• **Teks Bacaan**
•••
Selama 6 tahun bekerja sebagai penjual nasi goreng, Pak Heru mengakui banyak suka duka yang Ia alami. Jika banyak pelanggan yang membeli, Ia sudah sangat senang. Tapi jika dagangannya sepi, Ia merasa sedih dan sekali waktu pernah juga merugi. Pak Heru sudah merasa bersyukur pada Tuhan bisa memperoleh pekerjaan yang gajinya bisa mencukupi kebutuhan hidupnya. Ia tidak merasa minder dan malu menjadi penjual nasi goreng. Baginya yang penting pekerjaannya halal. Meski ada keinginan untuk bisa memperoleh pekerjaan yang lebih baik dan gaji yang lebih tinggi, Pak Heru tetap bersyukur dan ikhlas serta senantiasa mempasrahkan hidup dan masa depannya pada Yang Kuasa. “Yah, moga-moga kalo Tuhan mengizinkan saya dikasi rejeki lebih, Alhamdulilah saya bisa buka restoran sendiri.”
•••
• **Data Mentah**
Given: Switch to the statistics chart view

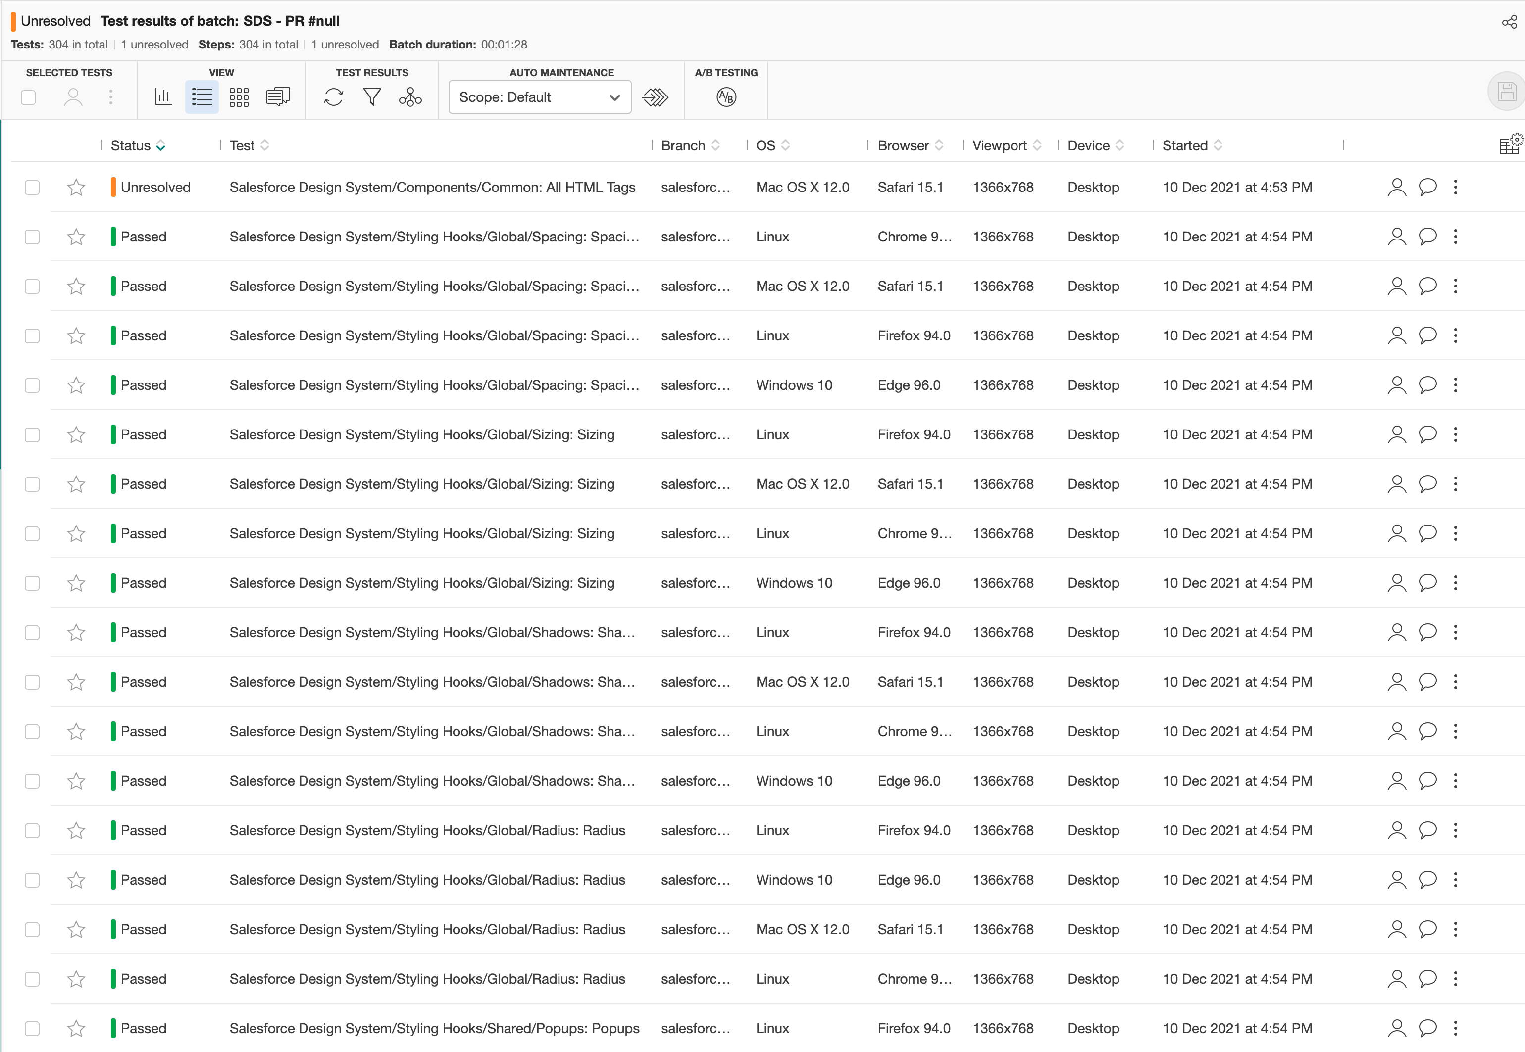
•••
• **Tugas 1**
Menurut teks bacaan tentang Pak Heru, apa saja sikap yang tetap ia tunjukkan meskipun ia ingin memperoleh pekerjaan yang lebih baik dan gaji yang lebih tinggi?
• **Tugas 2**
Berapa lama Pak Heru sudah bekerja sebagai penjual nasi goreng menurut teks bacaan?

• **Jawaban Tertulis 1**
Bersyukur, ikhlas, dan senantiasa memasrahkan hidup serta masa depannya pada Yang Kuasa.

• **Jawaban Tertulis 2**
Selama 6 tahun.